Slowdive: How Gen Z became obsessed with the 90s shoegaze legends

 (PR Handout/Ingrid Pop)
(PR Handout/Ingrid Pop)

When Slowdive broke up in 1995, they did so under a cloud of label trouble, critical condemnation and questions over their commercial credentials.

The Reading-based band’s three studio albums of magical, cloudy shoegaze had found fans in niche corners of the guitar music world, but were met with derision further afield. Those disillusioned with the rise of Britpop flocked towards shoegaze’s more thoughtful, insular sound, but the mainstream pushed them aside.

“I hate Slowdive more than Hitler,” Richey Edwards of the Manic Street Preachers famously declared, while another notorious 1993 review in Melody Maker saw a writer remark that he would “rather drown choking in a bath full of porridge” than listen to Slowdive. What a terrible way to go.

Just days after they released their third album Pygmalion, they were dropped by Creation Records, the Britpop staple label, and home to Oasis and Primal Scream – two bands that were seen as their antithesis.

So if you'd have told the five-piece band that 27 years later they would be reunited and headlining London’s 3,000-capacity Troxy on the back of their first Top 10 album, with scores of teenagers sobbing at songs they consider classic anthems, and you’d have been met with incredulity.

 (PR Handout/Ingrid Pop)
(PR Handout/Ingrid Pop)

“We were the runt of the shoegaze litter,” the band's vocalist and songwriter Neil Halstead says, name-checking their peers in the genre – Ride, Chapterhouse and more – who had greater commercial success than Slowdive at the time.

It wasn’t until 2014, when the band were given an offer to reunite for Primavera Sound festival in Barcelona, that murmurings of a new, younger fanbase first reached them. After a successful run of festivals, they released a critically lauded self-titled album in 2017 and toured right up until the pandemic hit.

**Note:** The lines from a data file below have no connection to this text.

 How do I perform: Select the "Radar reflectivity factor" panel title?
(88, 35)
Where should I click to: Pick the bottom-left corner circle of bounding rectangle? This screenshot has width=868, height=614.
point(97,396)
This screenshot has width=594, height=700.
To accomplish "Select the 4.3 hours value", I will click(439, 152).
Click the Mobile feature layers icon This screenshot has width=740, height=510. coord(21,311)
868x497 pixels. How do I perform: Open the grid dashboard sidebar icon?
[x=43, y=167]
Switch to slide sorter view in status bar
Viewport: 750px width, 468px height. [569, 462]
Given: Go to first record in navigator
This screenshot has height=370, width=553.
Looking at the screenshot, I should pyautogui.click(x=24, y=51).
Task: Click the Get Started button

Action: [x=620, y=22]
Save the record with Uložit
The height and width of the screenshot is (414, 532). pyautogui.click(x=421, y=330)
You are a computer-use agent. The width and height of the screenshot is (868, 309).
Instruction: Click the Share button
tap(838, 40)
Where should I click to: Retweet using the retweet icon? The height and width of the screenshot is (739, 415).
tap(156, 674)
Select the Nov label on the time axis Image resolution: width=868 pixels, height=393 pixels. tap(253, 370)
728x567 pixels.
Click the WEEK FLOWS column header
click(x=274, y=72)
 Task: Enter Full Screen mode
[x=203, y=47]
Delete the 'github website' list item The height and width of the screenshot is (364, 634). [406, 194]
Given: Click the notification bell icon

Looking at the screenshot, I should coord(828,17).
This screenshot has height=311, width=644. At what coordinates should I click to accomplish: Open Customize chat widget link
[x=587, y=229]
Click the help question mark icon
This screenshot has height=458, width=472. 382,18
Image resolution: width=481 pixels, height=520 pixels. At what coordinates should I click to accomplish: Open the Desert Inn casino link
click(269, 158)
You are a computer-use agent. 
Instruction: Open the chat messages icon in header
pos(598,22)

“It was quite a natural, organic thing,” Halstead says of the evolution of Slowdive mk. 2, who have now firmly shed the ‘reunion band’ tag. On their first try, they managed 7 years together before splitting; the second time around, they’re nearing a decade and still going strong. This year’s new album Everything is Alive, their most commercially successful to date, pushes their sound forwards subtly and carefully, with poppier elements sprinkled amongst their signature wave of shoegaze guitars.

In the last few years especially, the rise of TikTok has brought the band a surprising new fanbase of teens obsessed with their widescreen brand of rock. Scour the app and you’ll see scores of videos soundtracked by the band’s 1993 song When The Sun Hits, where users work through their issues or tell stories from their lives with the song as a canvas. Videos include short films detailing the pain of long-distance relationships and discussions about mental health and the healing power of music. The track’s lyrical refrain – “it matters where you are”' – has been scrawled onto bedroom walls and inspired tattoos.

“We don’t know what’s going on!” Halstead admits, though he fully welcomes the adoration of these new fans.

“In an age where everything is really manipulated, it’s amazing that stuff like that can just happen because kids stumble upon it. We were lucky with the internet,” he adds. “We were one of those bands that really benefited from being able to be discovered through that rabbit hole.”

While Halstead says that the band aren’t actively doing anything to stoke the fire – “We’re not going to go on TikTok and start doing a dance; we’re 50 years old!” – he appreciates the “subversive” nature of their unique success. “There’s no rhyme or reason to it, things just bubble away. It’s brilliantly un-understandable.”

He admits he's a little stumped as to the exact reason for the band’s resurgence among Gen Z listeners, but offers: “Souvlaki and Pygmalion, there’s something quite teenage-y about those records, largely because we were teenagers when we made them. The [young listeners] have some empathy with it, and it’s all quite angsty. You see it at the gigs when they sing along to them.”

At the Troxy gig, it’s clear what he means. In the crowd, men in their fifties talking about the time they saw Slowdive play “to an empty room” in the early Nineties rub shoulders with teens bursting with anticipation to see their new heroes. “There will be 16-year-old kids there with their mums, and then grandad will be there as well!” Halstead laughs, delighting in becoming a band to unite generations.

The show – a dazzling display of shimmering beauty and brutal power – sees a band at their very best, and makes it clear why their resurgence is continuing at such a pace. Their songs have enough melody to grab hold of, but in the dreamy guitar breakdowns and wash of reverb-heavy sounds, there’s room to get lost in the noise.

By the time they play When The Sun Hits two-thirds of the way through the show, teens are sobbing and yelling its core lyric at the band like their lives depend on it.

Next year, Slowdive will return for a bigger set of UK dates including a London show at Hammersmith Apollo, continuing their surprising but much-overdue renaissance, and backed by their voracious legion of new fans.

“There was a point where we literally couldn’t get a good review,” Halstead laughs before the Troxy show, befuddled but delighted at his band now finally getting the plaudits they were denied three decades ago.